==== Quoted passage

Organic vs. Inorganic Stain
Organic stains are caused by living or once-living things: algae, mold, mildew, lichen, tannins from leaves, berry drip, insect excretion, pet urine, and so on. They contain carbon and respond to oxidizing chemistry — sodium hypochlorite or hydrogen peroxide (percarbonate) — which breaks the carbon bonds and destroys the stain at the molecular level. Inorganic stains are mineral-based: rust, hard-water deposits, efflorescence, metallic irrigation over-spray, fertilizer streaks, and the like. They contain no carbon and will not respond to bleach at all — you need an acid or a chelating agent to dissolve the metal or mineral and carry it away.

========

* _Requirement A_
From the passage on organic and inorganic stains, list every example it names of an inorganic stain.
* _Requirement B_
Reproduce a portion of the passage on organic and inorganic stains word for word. Start at the words "Organic vs. Inorganic" and end after the words "carry it away.".
* _Requirement C_
Continue the passage on organic versus inorganic stains from the point where it stops.

==== Given entries

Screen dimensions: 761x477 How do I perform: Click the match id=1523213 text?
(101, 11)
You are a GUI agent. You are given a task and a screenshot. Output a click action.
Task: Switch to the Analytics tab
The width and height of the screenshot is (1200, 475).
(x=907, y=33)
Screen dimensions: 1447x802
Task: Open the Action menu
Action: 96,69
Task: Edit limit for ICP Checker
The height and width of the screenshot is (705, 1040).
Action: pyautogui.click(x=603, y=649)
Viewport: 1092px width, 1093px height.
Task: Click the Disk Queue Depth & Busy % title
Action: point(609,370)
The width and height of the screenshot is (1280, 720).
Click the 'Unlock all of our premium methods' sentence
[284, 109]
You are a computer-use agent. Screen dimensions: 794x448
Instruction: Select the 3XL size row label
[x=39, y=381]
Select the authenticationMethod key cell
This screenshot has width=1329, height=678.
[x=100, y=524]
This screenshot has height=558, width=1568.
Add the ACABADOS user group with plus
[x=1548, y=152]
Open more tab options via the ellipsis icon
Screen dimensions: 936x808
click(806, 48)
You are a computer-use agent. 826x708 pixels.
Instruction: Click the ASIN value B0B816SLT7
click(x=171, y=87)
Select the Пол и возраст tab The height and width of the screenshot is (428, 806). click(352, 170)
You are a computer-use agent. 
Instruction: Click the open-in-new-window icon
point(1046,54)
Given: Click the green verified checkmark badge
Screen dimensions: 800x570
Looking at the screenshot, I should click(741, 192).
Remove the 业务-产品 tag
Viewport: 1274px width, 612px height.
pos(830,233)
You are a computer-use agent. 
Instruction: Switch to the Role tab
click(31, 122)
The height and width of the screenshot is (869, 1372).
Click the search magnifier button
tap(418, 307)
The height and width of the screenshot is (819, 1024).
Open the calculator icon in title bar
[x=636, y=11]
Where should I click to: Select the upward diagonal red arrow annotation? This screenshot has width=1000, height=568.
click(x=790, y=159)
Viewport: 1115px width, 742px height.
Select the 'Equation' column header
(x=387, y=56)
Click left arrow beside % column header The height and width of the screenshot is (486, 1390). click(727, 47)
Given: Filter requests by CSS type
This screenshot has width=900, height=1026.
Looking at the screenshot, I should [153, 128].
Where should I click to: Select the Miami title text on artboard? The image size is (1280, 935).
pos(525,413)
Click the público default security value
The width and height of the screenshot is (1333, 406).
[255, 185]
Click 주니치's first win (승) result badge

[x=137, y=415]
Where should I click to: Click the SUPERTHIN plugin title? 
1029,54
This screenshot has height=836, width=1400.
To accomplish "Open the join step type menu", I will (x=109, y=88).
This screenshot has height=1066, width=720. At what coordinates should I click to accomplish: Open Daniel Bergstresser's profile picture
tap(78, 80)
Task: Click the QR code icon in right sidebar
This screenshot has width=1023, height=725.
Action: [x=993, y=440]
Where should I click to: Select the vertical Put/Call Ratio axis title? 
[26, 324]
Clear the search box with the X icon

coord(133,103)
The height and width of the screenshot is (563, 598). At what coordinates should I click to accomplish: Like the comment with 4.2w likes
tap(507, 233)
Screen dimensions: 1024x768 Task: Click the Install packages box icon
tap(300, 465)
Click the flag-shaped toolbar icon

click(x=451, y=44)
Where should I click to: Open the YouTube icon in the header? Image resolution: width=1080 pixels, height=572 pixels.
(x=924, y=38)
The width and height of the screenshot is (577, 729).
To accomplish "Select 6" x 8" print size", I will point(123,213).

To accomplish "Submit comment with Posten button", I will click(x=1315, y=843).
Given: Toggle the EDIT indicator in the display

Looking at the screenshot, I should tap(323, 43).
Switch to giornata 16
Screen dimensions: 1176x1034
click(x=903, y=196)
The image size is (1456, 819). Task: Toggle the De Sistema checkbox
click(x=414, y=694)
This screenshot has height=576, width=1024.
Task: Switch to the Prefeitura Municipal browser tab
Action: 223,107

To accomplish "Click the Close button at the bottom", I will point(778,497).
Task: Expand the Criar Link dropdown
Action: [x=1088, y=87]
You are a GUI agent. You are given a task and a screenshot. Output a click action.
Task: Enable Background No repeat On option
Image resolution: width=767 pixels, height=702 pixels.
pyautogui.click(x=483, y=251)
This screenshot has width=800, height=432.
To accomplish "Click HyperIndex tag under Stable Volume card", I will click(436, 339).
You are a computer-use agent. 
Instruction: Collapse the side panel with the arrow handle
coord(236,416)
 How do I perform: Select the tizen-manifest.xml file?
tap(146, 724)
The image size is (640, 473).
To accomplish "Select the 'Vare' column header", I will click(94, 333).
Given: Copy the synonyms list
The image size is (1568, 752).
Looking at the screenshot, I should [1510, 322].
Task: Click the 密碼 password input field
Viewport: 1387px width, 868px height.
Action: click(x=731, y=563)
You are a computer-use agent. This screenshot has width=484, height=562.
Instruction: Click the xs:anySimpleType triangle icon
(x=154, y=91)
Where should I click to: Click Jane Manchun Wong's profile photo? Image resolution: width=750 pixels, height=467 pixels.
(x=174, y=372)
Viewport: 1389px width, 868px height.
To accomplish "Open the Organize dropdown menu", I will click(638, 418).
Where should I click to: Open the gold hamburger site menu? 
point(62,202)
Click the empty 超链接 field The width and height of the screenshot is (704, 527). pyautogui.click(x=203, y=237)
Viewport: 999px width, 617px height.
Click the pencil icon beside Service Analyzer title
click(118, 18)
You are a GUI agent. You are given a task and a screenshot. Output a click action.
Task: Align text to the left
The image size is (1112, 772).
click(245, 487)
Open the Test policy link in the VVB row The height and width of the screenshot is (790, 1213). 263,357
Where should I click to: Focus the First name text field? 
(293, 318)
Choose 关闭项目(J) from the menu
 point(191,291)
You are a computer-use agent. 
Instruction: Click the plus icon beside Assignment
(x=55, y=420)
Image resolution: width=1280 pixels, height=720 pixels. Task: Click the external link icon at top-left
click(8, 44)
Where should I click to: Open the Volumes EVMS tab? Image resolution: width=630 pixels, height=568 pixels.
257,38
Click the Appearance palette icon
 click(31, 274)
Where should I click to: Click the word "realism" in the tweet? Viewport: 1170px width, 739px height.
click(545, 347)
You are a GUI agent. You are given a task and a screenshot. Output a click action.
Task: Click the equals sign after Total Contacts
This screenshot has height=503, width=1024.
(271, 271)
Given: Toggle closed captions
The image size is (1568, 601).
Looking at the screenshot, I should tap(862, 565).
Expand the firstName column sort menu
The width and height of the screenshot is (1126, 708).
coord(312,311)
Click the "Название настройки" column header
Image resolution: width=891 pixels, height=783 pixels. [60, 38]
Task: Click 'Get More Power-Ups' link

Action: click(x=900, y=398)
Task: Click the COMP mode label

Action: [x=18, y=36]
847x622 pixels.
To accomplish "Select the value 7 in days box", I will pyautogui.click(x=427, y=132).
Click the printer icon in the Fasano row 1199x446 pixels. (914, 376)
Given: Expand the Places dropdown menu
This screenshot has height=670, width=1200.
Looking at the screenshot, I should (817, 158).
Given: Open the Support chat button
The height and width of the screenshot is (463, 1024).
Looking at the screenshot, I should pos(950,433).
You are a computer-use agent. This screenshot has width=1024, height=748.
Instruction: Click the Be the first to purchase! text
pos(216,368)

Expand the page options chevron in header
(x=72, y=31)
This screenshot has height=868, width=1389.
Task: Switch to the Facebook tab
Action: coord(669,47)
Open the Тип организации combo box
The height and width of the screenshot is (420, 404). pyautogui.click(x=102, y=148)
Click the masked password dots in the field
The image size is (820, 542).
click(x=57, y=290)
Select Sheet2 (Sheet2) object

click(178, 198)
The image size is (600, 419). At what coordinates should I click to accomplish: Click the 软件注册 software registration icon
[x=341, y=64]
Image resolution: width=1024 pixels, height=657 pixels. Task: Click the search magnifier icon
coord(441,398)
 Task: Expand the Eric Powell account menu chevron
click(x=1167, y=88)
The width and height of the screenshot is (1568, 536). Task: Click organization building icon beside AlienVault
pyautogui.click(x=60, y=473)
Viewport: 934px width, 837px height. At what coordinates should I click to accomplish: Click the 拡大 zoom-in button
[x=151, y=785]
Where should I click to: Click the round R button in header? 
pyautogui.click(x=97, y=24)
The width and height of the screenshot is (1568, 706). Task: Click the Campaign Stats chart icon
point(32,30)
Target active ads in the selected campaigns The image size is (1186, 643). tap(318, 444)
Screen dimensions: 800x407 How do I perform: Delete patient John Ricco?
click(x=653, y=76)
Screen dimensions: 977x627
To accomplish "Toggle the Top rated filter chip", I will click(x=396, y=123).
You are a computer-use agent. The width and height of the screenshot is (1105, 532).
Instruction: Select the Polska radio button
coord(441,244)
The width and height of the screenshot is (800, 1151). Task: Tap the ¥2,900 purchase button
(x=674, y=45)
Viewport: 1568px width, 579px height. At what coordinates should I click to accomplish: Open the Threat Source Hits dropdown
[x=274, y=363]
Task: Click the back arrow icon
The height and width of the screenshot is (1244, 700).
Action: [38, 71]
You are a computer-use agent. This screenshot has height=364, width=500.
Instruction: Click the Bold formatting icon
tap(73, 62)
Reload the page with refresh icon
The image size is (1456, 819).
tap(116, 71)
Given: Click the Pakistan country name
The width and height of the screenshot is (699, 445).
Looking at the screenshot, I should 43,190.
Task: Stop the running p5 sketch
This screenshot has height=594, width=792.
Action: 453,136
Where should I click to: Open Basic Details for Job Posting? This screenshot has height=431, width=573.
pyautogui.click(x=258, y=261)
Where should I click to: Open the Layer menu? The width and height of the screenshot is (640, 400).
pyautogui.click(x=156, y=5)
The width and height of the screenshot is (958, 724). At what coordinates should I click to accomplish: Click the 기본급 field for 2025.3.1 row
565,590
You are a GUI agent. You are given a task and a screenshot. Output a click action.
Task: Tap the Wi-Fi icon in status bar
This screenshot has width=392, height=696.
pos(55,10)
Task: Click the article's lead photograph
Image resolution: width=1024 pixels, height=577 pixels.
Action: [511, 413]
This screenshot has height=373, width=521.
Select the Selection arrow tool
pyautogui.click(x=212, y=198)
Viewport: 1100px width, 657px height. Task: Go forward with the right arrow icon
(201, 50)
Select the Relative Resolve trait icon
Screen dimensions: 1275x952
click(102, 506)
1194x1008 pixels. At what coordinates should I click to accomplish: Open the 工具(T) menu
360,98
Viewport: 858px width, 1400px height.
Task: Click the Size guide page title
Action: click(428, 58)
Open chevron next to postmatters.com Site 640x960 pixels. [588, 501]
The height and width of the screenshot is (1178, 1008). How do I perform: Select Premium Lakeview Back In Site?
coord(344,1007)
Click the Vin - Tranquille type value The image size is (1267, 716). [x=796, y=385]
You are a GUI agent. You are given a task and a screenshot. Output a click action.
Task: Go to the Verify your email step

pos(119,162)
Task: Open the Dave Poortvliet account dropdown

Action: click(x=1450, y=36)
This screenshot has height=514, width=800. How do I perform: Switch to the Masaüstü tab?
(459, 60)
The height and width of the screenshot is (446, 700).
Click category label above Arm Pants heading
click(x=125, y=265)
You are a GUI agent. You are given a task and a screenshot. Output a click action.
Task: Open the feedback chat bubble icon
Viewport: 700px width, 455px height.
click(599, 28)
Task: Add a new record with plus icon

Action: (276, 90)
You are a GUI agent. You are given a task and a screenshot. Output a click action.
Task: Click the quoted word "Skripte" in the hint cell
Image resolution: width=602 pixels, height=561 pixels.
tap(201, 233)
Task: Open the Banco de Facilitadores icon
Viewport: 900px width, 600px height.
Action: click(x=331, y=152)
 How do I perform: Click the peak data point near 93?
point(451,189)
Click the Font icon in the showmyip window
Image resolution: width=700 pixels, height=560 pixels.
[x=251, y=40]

========

* _Expected answer A_
rust, hard-water deposits, efflorescence, metallic irrigation over-spray, fertilizer streaks

* _Expected answer B_
Organic vs. Inorganic Stain
Organic stains are caused by living or once-living things: algae, mold, mildew, lichen, tannins from leaves, berry drip, insect excretion, pet urine, and so on. They contain carbon and respond to oxidizing chemistry — sodium hypochlorite or hydrogen peroxide (percarbonate) — which breaks the carbon bonds and destroys the stain at the molecular level. Inorganic stains are mineral-based: rust, hard-water deposits, efflorescence, metallic irrigation over-spray, fertilizer streaks, and the like. They contain no carbon and will not respond to bleach at all — you need an acid or a chelating agent to dissolve the metal or mineral and carry it away.

* _Expected answer C_
In depth
Using the wrong chemistry is the #1 way amateurs make a stain worse. Bleach on rust sets the stain permanently. Acid on algae does nothing and etches the surface. A professional identifies whether a stain is organic or inorganic before choosing a treatment, and sometimes uses both in sequence (acid first to remove minerals, then soft wash for biological growth).
How this shows up on our jobs
Every quote we write identifies whether the stains on a surface are organic, inorganic, or both — because that determines whether we arrive with a soft-wash rig, an acid brightener, or a chelating agent.
Services where this matters
Related terms
Oxidation
Oxidation is the chemical reaction between a surface and oxygen (plus UV light, moisture, and time) that produces a chalky, faded, or dulled appearance. On vinyl siding, oxidation shows up as a powdery white residue that rubs off on your hand. On fiberglass doors and garage doors, it is a milky film that makes the surface look faded. On aluminum gutters, it appears as a crusty, chalk-like coating called "tiger striping" when rain streaks it. On painted metal, oxidation is the precursor to true rust.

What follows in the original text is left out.